Le port de pêche de la ville était dans les années 1970 un port commercial important. L’accumulation de sable au fond du port formait certes un goulot d’étranglement, à tel point que parfois les gros bateaux et les chalutiers avaient du mal à circuler, mais l’activité économique se maintenait tant bien que mal. Un engin venait simplement draguer, désenvaser, curer et racler le fond pour que la profondeur navigable soit toujours d’au moins 10 mètres. Le sable était ensuite largué au large et le dragage s’effectuait toujours de la sorte. Jusqu’à la disparition et le non remplacement du bateau de dragage.

La nouvelle formule d’extraction du sable des ports et des lits de rivières est devenue une exploitation économique mercantile par une véritable mafia du sable. Au détriment de l’équilibre écologique et de l’activité balnéaire. Non seulement le sable est un élément indispensable à la protection du littoral, mais il préserve également les cabanons du bord de mer des assauts de la houle venue du large.

Les conséquences des extractions sauvages sont souvent graves : disparition de plages à certains endroits, défiguration des paysages, salinisation des nappes phréatiques.

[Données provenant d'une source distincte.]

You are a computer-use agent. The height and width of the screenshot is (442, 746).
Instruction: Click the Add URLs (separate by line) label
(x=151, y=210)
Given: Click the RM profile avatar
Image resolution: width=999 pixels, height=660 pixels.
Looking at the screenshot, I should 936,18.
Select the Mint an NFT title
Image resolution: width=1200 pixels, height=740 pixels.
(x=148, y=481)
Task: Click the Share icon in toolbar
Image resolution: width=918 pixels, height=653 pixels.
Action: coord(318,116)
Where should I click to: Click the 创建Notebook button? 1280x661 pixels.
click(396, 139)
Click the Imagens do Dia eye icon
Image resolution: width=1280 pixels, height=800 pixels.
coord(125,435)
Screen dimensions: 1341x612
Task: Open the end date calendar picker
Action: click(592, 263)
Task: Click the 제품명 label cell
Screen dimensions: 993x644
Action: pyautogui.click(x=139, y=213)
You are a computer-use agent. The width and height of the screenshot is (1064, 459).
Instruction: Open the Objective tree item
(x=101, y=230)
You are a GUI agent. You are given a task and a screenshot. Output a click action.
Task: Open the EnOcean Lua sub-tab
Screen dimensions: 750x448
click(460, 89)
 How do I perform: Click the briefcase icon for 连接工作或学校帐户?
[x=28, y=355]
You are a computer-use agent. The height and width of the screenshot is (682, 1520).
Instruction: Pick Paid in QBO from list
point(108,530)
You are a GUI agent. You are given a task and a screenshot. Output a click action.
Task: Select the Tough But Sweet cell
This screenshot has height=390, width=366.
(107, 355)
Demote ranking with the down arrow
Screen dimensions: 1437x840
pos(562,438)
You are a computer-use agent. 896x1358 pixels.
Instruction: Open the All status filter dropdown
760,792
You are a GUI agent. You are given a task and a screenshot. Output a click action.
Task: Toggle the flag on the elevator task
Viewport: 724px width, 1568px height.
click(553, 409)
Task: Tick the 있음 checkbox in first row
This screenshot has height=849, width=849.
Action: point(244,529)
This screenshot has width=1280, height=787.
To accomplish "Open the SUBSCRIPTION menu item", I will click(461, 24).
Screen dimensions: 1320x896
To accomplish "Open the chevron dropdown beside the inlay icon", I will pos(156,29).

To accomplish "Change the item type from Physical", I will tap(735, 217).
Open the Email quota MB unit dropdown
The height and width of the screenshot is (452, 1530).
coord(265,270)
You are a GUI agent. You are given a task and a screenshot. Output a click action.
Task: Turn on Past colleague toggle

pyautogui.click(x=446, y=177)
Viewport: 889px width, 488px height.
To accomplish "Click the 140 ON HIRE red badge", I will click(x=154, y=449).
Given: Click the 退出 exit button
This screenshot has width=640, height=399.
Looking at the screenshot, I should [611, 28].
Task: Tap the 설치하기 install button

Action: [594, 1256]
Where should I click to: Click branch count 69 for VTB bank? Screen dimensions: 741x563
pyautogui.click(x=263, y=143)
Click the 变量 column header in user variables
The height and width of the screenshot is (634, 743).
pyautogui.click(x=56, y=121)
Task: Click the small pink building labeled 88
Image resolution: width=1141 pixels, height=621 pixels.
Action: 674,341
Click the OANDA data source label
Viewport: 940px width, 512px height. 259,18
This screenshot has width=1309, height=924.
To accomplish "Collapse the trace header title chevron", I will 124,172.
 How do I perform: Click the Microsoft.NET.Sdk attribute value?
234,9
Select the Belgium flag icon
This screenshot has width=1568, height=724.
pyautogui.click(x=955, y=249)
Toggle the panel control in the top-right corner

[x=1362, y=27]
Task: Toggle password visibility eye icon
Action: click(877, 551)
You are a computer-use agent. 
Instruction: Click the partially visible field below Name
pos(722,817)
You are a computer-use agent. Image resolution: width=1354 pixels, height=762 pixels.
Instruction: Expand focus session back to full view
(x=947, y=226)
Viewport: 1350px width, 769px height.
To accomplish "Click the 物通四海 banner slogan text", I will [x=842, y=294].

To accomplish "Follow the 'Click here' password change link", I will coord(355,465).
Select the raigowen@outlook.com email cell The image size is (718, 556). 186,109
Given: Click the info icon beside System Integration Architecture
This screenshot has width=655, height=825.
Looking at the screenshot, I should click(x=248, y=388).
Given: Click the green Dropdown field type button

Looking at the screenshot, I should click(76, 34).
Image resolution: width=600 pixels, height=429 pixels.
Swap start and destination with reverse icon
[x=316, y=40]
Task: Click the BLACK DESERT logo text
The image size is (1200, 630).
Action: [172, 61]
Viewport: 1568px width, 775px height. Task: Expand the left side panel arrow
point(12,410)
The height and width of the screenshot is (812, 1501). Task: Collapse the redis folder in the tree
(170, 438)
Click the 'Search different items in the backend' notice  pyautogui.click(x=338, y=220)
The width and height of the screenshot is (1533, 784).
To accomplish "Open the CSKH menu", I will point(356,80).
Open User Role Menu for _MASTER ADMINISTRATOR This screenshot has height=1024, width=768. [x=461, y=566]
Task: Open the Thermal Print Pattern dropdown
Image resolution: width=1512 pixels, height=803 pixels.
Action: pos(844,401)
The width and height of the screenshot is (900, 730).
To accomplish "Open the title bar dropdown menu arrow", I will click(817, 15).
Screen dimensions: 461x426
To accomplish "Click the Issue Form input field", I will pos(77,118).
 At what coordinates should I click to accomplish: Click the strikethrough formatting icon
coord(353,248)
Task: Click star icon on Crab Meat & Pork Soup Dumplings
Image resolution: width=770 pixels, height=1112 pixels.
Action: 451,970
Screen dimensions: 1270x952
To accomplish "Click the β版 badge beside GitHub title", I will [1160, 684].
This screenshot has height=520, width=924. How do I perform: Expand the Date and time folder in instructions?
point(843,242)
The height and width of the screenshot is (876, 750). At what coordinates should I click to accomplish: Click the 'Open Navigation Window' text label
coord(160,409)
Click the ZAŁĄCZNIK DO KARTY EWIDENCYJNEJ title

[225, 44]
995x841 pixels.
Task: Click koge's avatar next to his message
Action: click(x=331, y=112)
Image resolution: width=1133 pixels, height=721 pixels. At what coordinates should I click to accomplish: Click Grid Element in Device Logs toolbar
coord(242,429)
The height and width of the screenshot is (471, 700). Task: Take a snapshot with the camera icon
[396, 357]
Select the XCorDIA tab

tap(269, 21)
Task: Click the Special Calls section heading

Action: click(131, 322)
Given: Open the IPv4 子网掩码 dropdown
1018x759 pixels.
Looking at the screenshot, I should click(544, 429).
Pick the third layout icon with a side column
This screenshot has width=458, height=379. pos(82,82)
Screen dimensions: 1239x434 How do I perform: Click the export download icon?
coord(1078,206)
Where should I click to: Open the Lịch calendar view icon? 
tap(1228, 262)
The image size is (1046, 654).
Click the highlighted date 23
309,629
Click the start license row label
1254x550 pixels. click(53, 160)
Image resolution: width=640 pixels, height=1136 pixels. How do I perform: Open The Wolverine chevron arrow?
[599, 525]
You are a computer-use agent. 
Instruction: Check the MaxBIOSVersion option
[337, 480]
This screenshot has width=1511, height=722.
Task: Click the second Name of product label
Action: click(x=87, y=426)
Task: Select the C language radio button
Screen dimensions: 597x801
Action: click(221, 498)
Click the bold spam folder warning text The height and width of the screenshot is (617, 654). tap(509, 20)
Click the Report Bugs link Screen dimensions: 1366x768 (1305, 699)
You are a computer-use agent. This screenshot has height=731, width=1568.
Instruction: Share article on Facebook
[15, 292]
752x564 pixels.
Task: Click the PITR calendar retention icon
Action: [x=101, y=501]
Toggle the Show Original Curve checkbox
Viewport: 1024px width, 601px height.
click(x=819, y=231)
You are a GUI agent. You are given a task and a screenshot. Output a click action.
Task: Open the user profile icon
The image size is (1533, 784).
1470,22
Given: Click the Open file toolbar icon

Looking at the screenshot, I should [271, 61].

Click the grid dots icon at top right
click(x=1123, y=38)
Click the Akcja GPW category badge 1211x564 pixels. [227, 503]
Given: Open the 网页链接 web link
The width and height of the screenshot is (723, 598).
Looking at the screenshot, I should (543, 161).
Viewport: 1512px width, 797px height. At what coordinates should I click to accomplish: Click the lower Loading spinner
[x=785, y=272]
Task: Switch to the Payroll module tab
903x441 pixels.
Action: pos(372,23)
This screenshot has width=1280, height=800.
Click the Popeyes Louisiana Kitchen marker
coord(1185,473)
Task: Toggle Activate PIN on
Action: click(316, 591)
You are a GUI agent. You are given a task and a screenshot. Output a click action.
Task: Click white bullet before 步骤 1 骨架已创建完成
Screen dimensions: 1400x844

De plus, les mesures légales sont souvent inopérantes car les gains potentiels sont tellement importants qu’il est facile de corrompre les officiels chargés de les appliquer.

Le sable provenant du dragage du port de Benisaf devrait être évacué vers le large, afin de sauvegarder notre littoral et laisser le cycle marin se dérouler naturellement. Les intempéries de la semaine du 20 au 26 janvier 2013 ont révélé que la plage du Puits souffrait d’un déficit de sable tel que la bande séparant la mer des cabanons s’est rétrécie lamentablement et une bonne partie des extrémités de la plage s’en trouve dépourvue.

Alors, de grâce, que le cri des citoyens Benisafien aux premiers responsables des domaines maritimes fasse cesser ce trafic de sable. Il est en train de se commercialiser en dehors de toute réglementation normative, au détriment de l’art naturel et de l’utilité écologique du site. L’APC de Benisaf n’est au courant de rien et se trouve bien démunie face à ces charognards du sable.

Ceci n’est qu’une lettre ouverte alarmante. Un cri de détresse contre des mauvaises pratiques entreprises pour seulement quelques dinars. Un cri citoyen pour l’environnement et la survie d’une station balnéaire. Nous vous interpellons pour que le droit s’applique et que s’arrête le massacre écologique.